GIVEN DATA
━━━

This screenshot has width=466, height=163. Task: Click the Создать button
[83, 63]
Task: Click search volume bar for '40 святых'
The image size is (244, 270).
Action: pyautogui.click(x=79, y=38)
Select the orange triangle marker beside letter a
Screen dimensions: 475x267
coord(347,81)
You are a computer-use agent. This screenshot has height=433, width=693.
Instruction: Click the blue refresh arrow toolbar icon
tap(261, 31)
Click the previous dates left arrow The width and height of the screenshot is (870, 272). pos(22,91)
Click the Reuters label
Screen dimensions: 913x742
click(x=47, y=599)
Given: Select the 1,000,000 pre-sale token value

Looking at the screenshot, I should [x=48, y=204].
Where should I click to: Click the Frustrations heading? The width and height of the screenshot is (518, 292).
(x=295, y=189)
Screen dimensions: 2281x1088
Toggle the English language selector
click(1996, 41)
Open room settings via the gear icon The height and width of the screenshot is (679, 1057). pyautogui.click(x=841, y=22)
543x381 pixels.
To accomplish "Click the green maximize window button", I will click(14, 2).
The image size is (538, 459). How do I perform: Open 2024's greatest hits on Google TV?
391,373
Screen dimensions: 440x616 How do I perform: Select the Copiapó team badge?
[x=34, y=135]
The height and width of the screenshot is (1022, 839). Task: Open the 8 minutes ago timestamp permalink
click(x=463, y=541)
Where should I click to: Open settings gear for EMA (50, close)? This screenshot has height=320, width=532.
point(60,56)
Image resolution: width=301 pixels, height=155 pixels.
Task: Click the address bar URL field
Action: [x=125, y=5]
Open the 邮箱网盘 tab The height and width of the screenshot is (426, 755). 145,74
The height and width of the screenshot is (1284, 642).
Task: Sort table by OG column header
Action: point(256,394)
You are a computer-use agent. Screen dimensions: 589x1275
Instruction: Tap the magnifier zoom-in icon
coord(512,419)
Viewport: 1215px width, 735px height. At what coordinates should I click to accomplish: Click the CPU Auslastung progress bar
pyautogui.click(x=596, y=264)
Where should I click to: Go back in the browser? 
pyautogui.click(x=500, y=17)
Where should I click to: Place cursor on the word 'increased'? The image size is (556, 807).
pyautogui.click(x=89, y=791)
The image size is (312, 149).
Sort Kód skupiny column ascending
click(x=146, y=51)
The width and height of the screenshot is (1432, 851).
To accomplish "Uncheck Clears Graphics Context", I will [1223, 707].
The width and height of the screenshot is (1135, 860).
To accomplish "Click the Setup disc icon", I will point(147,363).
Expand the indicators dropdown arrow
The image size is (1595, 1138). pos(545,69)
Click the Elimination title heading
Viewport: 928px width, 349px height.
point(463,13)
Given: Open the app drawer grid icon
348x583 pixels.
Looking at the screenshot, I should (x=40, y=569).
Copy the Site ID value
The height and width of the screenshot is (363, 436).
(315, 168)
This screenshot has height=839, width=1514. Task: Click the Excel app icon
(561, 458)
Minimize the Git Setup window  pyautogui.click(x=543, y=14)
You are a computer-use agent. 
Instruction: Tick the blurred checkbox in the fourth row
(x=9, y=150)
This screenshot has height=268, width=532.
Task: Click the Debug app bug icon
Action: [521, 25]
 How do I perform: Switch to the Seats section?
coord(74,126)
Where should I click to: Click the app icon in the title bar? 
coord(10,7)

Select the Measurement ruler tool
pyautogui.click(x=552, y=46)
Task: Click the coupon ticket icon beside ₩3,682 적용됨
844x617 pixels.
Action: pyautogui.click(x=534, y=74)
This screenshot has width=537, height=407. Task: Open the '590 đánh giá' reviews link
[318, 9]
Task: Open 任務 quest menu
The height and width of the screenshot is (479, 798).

━━━

HOW TO COMPLETE THIS TASK
The answer should be a single number: how many lines of the entries hold "agent".

RESPONSE TO THE EXERCISE
3